The fix is standard: commit the claimed output y \in F^4 before seeing a fresh random scalarization vector \rho, then run sumcheck with fresh independent verifier challenges in F. In an oracle model where the verifier has exact access to the input’s multilinear extension at the final sampled point, a false claim y \neq T_{\tau,n}(x) is accepted with probability at most (2n+1)/q.

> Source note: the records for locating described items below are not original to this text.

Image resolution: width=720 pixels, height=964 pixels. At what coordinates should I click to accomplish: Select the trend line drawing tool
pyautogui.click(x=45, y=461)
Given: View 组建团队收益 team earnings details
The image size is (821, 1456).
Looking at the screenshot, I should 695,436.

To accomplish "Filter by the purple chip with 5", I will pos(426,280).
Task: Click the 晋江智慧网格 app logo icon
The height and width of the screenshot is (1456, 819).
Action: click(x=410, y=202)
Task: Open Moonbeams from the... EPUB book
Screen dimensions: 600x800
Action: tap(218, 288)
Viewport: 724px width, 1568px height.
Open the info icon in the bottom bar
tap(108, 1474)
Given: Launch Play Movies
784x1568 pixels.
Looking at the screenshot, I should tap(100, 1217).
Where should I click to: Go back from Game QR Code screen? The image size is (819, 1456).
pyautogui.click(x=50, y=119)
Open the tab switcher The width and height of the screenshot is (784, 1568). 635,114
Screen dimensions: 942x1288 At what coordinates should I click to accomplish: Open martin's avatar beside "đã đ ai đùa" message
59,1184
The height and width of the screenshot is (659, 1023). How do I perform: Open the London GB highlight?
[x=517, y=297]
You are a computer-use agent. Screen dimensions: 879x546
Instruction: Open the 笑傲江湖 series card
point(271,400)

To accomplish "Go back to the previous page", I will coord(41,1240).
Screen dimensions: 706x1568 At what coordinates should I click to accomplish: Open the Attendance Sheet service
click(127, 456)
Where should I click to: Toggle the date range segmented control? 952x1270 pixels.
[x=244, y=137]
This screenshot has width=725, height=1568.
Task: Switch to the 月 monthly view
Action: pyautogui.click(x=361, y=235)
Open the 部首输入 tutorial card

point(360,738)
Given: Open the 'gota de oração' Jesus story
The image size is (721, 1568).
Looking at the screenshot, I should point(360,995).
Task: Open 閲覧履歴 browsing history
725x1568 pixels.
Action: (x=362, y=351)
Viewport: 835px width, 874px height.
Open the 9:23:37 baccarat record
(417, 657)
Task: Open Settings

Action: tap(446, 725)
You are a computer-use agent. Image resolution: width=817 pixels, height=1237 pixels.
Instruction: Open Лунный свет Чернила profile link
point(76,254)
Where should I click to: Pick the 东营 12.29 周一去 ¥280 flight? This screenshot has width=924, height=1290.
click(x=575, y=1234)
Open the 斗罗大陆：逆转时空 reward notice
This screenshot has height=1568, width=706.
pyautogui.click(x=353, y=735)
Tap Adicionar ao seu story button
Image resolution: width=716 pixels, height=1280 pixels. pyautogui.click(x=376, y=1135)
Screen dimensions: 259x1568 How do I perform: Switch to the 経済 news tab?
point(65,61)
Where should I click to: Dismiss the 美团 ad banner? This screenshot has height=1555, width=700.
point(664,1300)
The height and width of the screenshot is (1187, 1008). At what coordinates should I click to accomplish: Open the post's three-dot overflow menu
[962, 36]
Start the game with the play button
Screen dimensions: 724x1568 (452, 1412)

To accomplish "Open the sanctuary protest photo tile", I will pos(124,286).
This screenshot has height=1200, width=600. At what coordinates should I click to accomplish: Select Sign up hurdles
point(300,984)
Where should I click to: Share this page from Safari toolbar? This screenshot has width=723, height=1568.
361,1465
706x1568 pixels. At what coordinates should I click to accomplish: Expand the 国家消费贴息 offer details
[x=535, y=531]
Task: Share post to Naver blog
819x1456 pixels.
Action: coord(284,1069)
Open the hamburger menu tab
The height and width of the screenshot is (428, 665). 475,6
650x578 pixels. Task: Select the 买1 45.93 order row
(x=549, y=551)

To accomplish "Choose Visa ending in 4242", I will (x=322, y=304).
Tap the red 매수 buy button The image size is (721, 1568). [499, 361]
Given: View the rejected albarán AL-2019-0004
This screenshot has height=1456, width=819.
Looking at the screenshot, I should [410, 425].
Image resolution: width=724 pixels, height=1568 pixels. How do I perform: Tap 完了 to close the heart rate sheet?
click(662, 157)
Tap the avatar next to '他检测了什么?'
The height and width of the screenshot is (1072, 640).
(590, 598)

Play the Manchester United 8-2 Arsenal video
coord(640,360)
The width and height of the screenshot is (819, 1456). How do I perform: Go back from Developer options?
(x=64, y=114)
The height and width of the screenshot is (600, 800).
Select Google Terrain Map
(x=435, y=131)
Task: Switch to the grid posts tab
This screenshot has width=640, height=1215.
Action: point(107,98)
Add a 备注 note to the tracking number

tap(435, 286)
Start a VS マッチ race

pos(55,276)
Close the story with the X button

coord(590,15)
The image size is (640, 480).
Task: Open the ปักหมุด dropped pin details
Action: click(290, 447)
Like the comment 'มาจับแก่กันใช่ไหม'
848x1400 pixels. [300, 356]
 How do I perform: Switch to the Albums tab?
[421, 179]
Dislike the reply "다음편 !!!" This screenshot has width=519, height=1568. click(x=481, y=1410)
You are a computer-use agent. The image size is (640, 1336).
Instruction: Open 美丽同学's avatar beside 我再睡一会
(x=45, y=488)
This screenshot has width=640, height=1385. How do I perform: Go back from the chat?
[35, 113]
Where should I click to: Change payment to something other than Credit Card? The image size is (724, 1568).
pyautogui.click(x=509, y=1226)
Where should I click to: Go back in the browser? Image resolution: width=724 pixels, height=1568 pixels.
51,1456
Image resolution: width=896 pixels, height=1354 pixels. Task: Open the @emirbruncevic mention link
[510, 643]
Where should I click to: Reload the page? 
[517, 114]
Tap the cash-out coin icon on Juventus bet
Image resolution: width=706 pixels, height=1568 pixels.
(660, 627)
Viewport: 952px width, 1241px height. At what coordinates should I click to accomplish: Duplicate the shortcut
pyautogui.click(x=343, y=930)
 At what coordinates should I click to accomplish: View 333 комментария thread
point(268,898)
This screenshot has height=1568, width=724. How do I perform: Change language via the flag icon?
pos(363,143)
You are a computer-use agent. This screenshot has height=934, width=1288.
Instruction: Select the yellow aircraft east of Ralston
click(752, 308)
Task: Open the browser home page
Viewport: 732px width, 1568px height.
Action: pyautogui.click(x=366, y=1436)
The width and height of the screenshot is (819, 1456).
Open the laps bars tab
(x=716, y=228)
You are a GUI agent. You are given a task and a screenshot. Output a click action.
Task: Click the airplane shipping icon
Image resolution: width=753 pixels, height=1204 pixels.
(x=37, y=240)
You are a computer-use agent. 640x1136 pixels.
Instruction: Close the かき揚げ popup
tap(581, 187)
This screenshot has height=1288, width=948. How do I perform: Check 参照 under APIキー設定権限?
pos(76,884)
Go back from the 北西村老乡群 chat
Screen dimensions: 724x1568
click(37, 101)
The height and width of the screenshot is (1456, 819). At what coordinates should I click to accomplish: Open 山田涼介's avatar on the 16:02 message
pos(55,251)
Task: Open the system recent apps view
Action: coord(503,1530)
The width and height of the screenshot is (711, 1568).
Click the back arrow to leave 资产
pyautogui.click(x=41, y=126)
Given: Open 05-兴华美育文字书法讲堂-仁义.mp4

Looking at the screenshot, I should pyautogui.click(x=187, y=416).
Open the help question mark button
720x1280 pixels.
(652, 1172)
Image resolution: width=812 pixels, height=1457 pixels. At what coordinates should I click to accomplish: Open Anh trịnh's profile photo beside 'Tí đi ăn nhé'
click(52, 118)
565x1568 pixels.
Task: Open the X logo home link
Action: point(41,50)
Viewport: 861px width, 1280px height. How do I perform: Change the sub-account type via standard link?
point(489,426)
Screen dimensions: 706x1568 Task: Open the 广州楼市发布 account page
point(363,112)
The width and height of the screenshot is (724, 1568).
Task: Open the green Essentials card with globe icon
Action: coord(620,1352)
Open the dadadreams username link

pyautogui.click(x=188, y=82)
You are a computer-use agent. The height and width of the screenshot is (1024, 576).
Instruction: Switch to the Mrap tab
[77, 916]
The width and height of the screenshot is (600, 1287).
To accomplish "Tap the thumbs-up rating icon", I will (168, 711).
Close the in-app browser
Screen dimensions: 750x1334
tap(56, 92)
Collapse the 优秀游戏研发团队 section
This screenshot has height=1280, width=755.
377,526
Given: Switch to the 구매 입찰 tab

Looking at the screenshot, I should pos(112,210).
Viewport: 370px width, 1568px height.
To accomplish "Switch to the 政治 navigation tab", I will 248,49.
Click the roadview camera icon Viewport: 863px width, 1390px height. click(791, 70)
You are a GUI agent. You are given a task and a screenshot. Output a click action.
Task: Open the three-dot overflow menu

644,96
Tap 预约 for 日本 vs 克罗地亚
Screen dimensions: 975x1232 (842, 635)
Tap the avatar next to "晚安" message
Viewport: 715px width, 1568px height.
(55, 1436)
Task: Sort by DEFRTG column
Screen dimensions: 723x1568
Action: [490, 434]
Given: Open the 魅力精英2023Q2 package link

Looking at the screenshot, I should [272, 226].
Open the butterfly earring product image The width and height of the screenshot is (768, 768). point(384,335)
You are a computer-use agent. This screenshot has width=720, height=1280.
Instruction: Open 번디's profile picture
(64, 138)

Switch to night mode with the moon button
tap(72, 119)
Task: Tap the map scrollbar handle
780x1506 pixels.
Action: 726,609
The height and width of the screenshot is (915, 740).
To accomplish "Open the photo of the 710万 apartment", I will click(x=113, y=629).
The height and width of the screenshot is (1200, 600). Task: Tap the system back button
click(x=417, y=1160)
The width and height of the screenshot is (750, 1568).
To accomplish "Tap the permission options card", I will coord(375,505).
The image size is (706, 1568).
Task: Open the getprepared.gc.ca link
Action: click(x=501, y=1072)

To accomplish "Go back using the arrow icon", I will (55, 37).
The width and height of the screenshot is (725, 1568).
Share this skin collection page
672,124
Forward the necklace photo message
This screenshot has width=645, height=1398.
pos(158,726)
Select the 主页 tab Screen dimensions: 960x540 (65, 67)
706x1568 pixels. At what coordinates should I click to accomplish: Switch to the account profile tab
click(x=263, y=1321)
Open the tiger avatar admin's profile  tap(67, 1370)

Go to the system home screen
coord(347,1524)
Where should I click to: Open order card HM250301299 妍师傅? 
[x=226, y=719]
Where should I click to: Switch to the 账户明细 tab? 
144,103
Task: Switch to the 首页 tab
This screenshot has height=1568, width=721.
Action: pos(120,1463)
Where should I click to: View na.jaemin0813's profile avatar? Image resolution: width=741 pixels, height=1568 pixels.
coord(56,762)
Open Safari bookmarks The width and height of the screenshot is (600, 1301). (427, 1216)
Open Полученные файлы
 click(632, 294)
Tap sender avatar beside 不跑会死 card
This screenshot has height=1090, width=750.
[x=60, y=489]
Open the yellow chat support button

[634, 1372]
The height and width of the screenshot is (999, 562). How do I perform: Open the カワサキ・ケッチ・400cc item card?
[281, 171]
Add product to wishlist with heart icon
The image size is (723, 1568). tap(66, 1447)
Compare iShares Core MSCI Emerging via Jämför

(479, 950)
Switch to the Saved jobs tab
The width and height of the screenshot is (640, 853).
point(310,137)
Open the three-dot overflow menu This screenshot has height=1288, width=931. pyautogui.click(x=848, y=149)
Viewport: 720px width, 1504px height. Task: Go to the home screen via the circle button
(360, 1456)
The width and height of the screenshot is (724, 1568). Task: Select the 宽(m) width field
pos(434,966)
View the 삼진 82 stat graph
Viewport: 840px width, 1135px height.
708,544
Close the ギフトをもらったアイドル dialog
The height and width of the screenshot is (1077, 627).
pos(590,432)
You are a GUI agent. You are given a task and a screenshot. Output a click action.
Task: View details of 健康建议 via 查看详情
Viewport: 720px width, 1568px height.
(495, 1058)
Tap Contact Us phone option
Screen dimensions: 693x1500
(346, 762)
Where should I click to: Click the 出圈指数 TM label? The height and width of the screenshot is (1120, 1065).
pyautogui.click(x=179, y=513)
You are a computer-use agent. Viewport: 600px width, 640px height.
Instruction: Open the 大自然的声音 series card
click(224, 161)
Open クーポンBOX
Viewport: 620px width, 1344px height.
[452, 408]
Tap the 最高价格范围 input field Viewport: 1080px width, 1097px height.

Full proof: Section B of the note.
Open questions
-
Structured commitment consumption. Can practical commitment schemes (KZG-based, lattice-based, or IPA-based) consume the 4(n-1)-word structured descriptor directly, without materializing explicit rows?
-
Higher-degree generalization. The quartic case is isolated here because all local identities fit in closed form. For [E:F] > 4, how does the transport complexity grow, and does the moving-basis advantage persist?
-
End-to-end impact. The benchmarks above measure kernel-level arithmetic. Is much of the 5× multiplication reduction expected to survive once commitment, opening, and Fiat–Shamir overhead are included?